● **СПИСОК ДЛЯ РАБОТЫ**:
......
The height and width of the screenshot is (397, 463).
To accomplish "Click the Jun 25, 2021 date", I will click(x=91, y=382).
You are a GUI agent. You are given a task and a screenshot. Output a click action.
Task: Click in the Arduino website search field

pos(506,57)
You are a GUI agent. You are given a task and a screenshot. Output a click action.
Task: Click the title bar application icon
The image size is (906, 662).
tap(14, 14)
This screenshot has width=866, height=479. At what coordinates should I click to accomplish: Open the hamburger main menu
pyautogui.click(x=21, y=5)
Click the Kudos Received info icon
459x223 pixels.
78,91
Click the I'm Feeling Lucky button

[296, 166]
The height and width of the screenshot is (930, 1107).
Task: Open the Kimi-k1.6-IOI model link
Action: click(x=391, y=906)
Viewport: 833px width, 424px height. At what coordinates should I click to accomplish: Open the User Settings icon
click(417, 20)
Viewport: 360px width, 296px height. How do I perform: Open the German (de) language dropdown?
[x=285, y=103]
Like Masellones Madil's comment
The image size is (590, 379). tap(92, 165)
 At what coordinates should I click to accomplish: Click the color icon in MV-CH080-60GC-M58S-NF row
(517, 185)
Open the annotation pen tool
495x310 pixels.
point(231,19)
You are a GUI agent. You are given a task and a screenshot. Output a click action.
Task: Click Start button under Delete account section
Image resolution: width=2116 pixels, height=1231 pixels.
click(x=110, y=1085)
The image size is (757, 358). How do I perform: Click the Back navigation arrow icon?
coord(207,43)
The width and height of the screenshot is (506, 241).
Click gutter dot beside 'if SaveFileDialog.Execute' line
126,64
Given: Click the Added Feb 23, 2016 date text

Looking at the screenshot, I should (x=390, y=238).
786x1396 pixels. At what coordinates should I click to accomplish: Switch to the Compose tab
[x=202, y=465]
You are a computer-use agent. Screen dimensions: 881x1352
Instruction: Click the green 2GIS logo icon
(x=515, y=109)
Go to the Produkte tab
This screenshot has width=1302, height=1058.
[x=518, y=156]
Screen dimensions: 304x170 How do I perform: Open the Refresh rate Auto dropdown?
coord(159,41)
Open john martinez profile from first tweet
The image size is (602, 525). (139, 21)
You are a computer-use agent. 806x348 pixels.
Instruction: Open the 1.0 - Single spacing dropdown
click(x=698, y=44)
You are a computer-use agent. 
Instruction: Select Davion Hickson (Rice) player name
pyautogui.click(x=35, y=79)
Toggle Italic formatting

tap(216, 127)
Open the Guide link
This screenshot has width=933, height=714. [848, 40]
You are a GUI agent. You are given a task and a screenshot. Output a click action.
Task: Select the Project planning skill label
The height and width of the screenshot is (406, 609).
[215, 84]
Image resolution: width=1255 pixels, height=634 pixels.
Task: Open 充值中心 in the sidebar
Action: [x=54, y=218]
......
● **ЧТО НУЖНО СДЕЛАТЬ**: Оформите все строки приведенного выше списка как таблицу Markdown со столбцами «№» (порядковый номер) и «Строка» (сама строка), пропустив пустые строки.

● **ОЖИДАЕМЫЙ ОТВЕТ**:
| № | Строка |
|---|---|
| 1 | The height and width of the screenshot is (397, 463). |
| 2 | To accomplish "Click the Jun 25, 2021 date", I will click(x=91, y=382). |
| 3 | You are a GUI agent. You are given a task and a screenshot. Output a click action. |
| 4 | Task: Click in the Arduino website search field |
| 5 | pos(506,57) |
| 6 | You are a GUI agent. You are given a task and a screenshot. Output a click action. |
| 7 | Task: Click the title bar application icon |
| 8 | The image size is (906, 662). |
| 9 | tap(14, 14) |
| 10 | This screenshot has width=866, height=479. At what coordinates should I click to accomplish: Open the hamburger main menu |
| 11 | pyautogui.click(x=21, y=5) |
| 12 | Click the Kudos Received info icon |
| 13 | 459x223 pixels. |
| 14 | 78,91 |
| 15 | Click the I'm Feeling Lucky button |
| 16 | [296, 166] |
| 17 | The height and width of the screenshot is (930, 1107). |
| 18 | Task: Open the Kimi-k1.6-IOI model link |
| 19 | Action: click(x=391, y=906) |
| 20 | Viewport: 833px width, 424px height. At what coordinates should I click to accomplish: Open the User Settings icon |
| 21 | click(417, 20) |
| 22 | Viewport: 360px width, 296px height. How do I perform: Open the German (de) language dropdown? |
| 23 | [x=285, y=103] |
| 24 | Like Masellones Madil's comment |
| 25 | The image size is (590, 379). tap(92, 165) |
| 26 |  At what coordinates should I click to accomplish: Click the color icon in MV-CH080-60GC-M58S-NF row |
| 27 | (517, 185) |
| 28 | Open the annotation pen tool |
| 29 | 495x310 pixels. |
| 30 | point(231,19) |
| 31 | You are a GUI agent. You are given a task and a screenshot. Output a click action. |
| 32 | Task: Click Start button under Delete account section |
| 33 | Image resolution: width=2116 pixels, height=1231 pixels. |
| 34 | click(x=110, y=1085) |
| 35 | The image size is (757, 358). How do I perform: Click the Back navigation arrow icon? |
| 36 | coord(207,43) |
| 37 | The width and height of the screenshot is (506, 241). |
| 38 | Click gutter dot beside 'if SaveFileDialog.Execute' line |
| 39 | 126,64 |
| 40 | Given: Click the Added Feb 23, 2016 date text |
| 41 | Looking at the screenshot, I should (x=390, y=238). |
| 42 | 786x1396 pixels. At what coordinates should I click to accomplish: Switch to the Compose tab |
| 43 | [x=202, y=465] |
| 44 | You are a computer-use agent. Screen dimensions: 881x1352 |
| 45 | Instruction: Click the green 2GIS logo icon |
| 46 | (x=515, y=109) |
| 47 | Go to the Produkte tab |
| 48 | This screenshot has width=1302, height=1058. |
| 49 | [x=518, y=156] |
| 50 | Screen dimensions: 304x170 How do I perform: Open the Refresh rate Auto dropdown? |
| 51 | coord(159,41) |
| 52 | Open john martinez profile from first tweet |
| 53 | The image size is (602, 525). (139, 21) |
| 54 | You are a computer-use agent. 806x348 pixels. |
| 55 | Instruction: Open the 1.0 - Single spacing dropdown |
| 56 | click(x=698, y=44) |
| 57 | You are a computer-use agent.  |
| 58 | Instruction: Select Davion Hickson (Rice) player name |
| 59 | pyautogui.click(x=35, y=79) |
| 60 | Toggle Italic formatting |
| 61 | tap(216, 127) |
| 62 | Open the Guide link |
| 63 | This screenshot has width=933, height=714. [848, 40] |
| 64 | You are a GUI agent. You are given a task and a screenshot. Output a click action. |
| 65 | Task: Select the Project planning skill label |
| 66 | The height and width of the screenshot is (406, 609). |
| 67 | [215, 84] |
| 68 | Image resolution: width=1255 pixels, height=634 pixels. |
| 69 | Task: Open 充值中心 in the sidebar |
| 70 | Action: [x=54, y=218] |